The sister-in-law testified on behalf of defendant. She stated that plaintiff took a personal dislike to her and her son from the very beginning and resented their presence in the Pinchuk home, which she ascribed largely to religious differences; that this attitude was soon adopted by plaintiff’s daughters ; and that having been treated with undisguised hostility by all the Pinchuks, excepting only defendant, she moved into rented quarters but because of straitened circumstances found it necessary to leave her minor son with the Pinchuk family where he remained for over a year until she was able to provide for him as well as for herself.
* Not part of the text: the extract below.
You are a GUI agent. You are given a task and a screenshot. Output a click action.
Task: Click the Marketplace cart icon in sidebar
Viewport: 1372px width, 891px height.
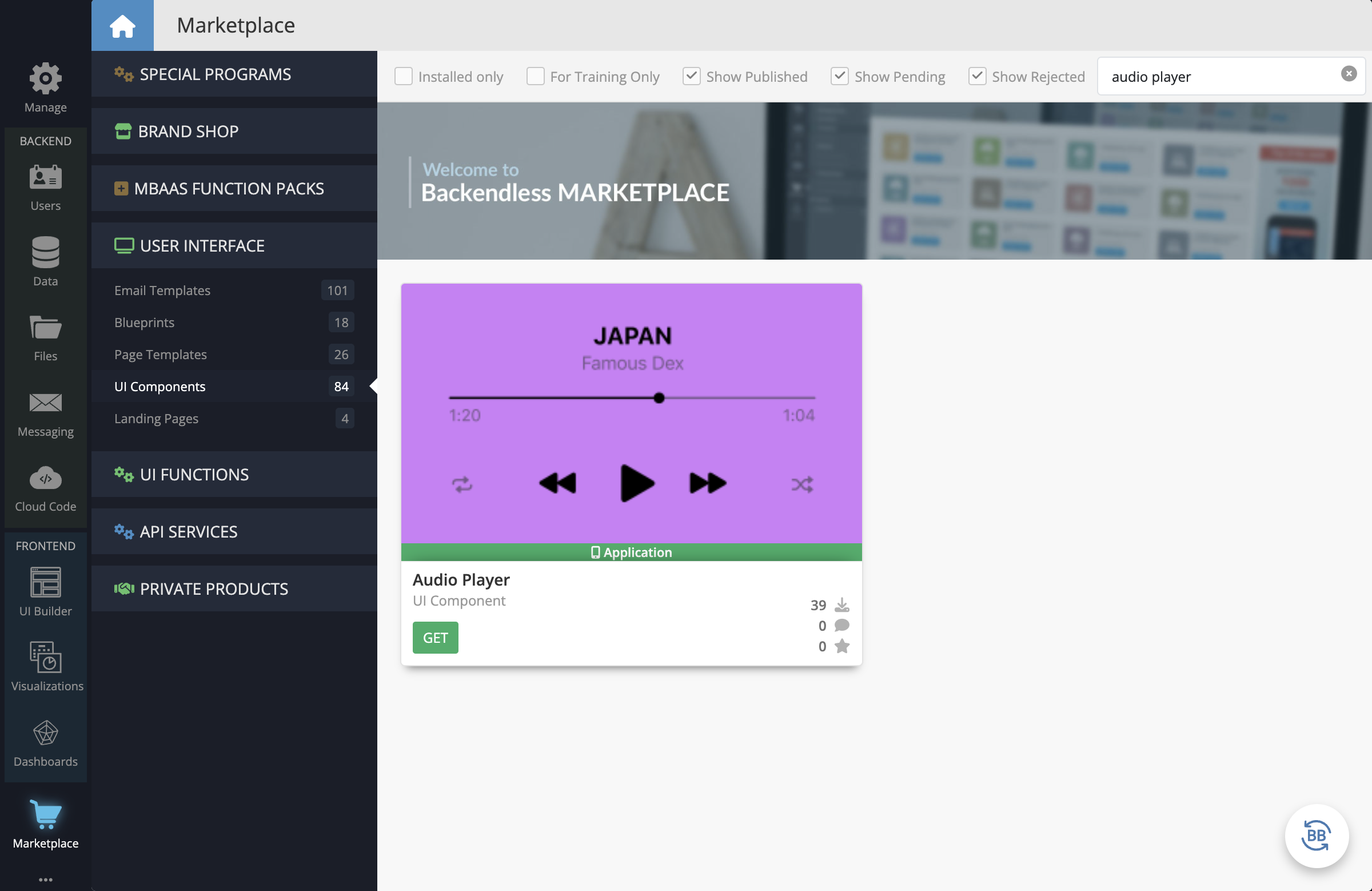click(x=45, y=814)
She further testified that plaintiff was jealous of her personally and not because of defendant’s kindness to her and her son; that she had been rebuffed in an attempt to effect a reconciliation between the parties; and that plaintiff was so vindictive toward her as to threaten to make a complaint about her to the immigration authorities and on several occasions had jeopardized her livelihood by contacting her employers and maligning her.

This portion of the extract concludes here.